- Portrait of Jeanne Hebbelynck by Georges Guequier
- Born: Jeanne Dutry 20 June 1891
- Died: 8 May 1959 (aged 67)
- Known for: Children's Book Illustration, Design
- Spouse: Léon Hebbelynck

= Jeanne Hebbelynck =

Belgian artist

Jeanne Hebbelynck (née Dutry, 20 June 1891 - 8 May 1959) was a Belgian artist, children's book illustrator, and designer whose major themes were Roman Catholicism and childhood. Her extensive works were primarily for publications in French, but some also appeared in Dutch and English.
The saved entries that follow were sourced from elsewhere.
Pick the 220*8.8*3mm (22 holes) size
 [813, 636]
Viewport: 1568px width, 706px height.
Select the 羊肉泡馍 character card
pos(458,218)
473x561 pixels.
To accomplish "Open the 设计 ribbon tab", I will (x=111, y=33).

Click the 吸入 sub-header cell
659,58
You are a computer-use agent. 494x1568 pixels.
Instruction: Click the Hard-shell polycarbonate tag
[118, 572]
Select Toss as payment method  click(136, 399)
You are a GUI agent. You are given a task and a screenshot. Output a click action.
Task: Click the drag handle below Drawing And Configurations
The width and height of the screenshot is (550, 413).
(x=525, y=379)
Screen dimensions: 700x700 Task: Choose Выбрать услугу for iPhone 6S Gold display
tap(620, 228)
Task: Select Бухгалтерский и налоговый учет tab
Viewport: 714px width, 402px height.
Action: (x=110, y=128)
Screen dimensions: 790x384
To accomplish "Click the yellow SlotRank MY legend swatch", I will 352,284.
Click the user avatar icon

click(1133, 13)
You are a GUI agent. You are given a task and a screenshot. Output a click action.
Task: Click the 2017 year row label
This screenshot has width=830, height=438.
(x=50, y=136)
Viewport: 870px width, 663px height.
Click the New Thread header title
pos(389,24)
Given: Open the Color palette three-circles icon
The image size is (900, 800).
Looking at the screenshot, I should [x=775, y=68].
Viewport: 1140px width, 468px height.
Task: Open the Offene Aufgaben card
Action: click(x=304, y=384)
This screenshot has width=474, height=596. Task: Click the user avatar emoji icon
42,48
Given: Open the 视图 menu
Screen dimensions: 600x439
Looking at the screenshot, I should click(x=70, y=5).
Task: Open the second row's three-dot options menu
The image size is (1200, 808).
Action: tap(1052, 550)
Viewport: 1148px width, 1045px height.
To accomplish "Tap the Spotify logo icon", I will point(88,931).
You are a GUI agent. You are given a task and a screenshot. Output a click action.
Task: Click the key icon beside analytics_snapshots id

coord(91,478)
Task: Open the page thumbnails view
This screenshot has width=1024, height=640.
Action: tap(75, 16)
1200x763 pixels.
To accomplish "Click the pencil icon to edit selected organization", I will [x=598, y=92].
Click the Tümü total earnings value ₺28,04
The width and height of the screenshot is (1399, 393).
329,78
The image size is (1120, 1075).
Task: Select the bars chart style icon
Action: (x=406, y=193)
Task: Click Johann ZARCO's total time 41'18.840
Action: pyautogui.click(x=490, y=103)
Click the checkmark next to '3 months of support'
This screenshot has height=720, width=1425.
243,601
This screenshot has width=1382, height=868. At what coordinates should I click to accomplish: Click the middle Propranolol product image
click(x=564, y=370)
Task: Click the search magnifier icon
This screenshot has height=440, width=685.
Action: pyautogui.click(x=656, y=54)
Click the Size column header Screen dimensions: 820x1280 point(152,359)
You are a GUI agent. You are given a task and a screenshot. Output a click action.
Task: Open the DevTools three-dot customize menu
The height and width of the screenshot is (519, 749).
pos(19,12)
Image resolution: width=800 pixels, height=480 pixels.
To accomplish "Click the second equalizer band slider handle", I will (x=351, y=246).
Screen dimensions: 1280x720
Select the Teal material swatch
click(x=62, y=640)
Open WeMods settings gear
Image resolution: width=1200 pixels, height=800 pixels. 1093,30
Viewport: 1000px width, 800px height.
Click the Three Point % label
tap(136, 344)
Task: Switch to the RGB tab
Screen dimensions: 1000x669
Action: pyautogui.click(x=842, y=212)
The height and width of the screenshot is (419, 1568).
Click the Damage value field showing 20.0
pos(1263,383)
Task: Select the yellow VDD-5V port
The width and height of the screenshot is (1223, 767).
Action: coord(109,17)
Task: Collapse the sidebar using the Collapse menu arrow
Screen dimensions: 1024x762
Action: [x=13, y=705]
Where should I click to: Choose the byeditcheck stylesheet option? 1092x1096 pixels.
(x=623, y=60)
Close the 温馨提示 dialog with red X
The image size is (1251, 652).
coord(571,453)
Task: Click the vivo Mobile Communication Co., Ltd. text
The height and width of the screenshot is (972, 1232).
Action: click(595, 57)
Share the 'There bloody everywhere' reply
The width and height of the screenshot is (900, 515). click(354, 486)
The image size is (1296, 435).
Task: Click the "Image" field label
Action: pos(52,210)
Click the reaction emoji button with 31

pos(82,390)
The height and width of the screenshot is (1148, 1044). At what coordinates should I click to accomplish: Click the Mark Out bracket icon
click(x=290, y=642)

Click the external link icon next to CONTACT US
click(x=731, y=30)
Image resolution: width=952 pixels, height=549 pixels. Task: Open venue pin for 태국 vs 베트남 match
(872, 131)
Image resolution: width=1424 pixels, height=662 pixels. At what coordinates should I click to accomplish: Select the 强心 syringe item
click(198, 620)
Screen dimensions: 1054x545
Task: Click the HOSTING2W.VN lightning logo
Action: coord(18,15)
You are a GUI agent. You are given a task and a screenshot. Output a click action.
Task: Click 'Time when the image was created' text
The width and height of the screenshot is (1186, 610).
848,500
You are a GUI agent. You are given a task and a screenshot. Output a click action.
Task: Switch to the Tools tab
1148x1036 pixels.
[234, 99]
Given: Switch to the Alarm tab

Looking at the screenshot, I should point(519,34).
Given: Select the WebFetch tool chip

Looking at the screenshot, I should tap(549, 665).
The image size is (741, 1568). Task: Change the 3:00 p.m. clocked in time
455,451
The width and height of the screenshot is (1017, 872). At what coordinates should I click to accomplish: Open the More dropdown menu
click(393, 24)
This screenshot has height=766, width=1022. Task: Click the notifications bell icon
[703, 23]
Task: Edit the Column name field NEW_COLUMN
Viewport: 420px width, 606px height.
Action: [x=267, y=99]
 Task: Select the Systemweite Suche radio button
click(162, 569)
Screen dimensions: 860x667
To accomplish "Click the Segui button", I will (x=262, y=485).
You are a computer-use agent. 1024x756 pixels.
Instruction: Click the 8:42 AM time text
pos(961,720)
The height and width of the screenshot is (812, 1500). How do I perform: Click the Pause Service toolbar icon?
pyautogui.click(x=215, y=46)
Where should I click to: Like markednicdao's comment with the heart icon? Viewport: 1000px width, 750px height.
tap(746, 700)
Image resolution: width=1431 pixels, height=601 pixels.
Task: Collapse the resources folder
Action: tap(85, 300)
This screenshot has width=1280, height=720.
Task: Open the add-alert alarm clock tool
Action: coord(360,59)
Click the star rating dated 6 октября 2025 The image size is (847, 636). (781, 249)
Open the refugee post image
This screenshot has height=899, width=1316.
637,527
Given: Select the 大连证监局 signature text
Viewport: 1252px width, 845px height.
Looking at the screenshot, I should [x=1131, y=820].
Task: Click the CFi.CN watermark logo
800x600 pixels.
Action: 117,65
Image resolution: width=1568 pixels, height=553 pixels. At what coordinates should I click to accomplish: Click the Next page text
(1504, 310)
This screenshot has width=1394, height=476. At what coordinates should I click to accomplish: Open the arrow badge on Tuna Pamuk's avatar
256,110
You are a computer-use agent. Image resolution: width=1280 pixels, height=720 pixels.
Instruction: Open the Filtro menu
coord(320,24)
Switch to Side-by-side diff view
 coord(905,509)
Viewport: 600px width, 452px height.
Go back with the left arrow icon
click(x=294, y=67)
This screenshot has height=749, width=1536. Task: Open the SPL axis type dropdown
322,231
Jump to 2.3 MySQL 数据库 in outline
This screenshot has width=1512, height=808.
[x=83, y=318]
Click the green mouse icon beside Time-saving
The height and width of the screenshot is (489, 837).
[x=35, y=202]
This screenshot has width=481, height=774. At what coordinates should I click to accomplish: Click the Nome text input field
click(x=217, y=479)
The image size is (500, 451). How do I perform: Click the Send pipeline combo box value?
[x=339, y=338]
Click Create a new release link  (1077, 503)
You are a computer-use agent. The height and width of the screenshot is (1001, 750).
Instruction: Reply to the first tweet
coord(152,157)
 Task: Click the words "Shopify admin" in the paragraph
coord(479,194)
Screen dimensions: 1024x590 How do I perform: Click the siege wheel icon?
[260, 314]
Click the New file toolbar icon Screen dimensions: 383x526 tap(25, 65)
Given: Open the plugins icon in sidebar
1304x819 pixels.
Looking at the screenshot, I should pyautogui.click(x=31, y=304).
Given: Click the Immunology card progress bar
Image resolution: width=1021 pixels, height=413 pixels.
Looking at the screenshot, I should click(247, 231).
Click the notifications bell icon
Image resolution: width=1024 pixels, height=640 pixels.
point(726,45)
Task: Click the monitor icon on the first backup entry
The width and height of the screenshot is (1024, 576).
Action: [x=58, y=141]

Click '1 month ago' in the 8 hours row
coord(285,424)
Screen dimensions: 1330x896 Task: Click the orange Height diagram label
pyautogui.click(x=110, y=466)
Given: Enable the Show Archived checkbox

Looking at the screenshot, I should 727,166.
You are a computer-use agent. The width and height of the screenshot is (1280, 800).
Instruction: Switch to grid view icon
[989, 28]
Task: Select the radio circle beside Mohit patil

She was the only Belgian illustrator to be featured in a major international exhibition in Cologne in 1988 on "500 years of books for children".

==Family==
Jeanne married Léon Hebbelynck (1878-1951) with whom she had three children: Jacques (1915-2003), Martine (1920-1942) and Geneviève (1923).

==Honours==
Hebbelynck was made a dame of the Order of the Crown on 14 November 1936.

== Works ==
===As author===
- Quelques saintes de chez nous
- Madones au Pays de Flandre (1935), published in Dutch as Lieve Vrouwkes van Vlaanderen
- La Prière des Petits (1935), translated into Dutch as Het gebed der kleinen
- Le Petit Communiant (1950)
- Les Douzes Fruits du Saint-Esprit (1950)

===As illustrator===
Books that Hebbelynck illustrated include:
- Jeanne Cappe, Trois Histoires de Noël
- Camille Melloy, L'Ane de Bethléem, translated into Dutch as Het ezeltje van Bethlehem
- Stijn Streuvels, Het Kerstekind (1934), translated into French by Gauthier d'Ys as L'Enfant de Noël
- Jean Mallech, La légende de la Reine Astrid (1935)
- Camille Melloy, Cinq Contes de Noël, translated into Dutch by Stijn Streuvels as Vijf Kerstvertellingen; English adaptation by Joan Windham as The King's Christmas Present
- Marie van Zeggelen, Hoe Harlekijntje aan zijn pakje kwam (1938), translated into French by Gauthier d'Ys as Les Débuts d'Arlequin
- Marcelle Vérité, Petites Contes de Chez Nous (1938; reissued 1950)
- Elisabeth Wauters de Besterfeld, La Merveilleuse Histoire de la Sainte Vierge (1940; reissued 1950)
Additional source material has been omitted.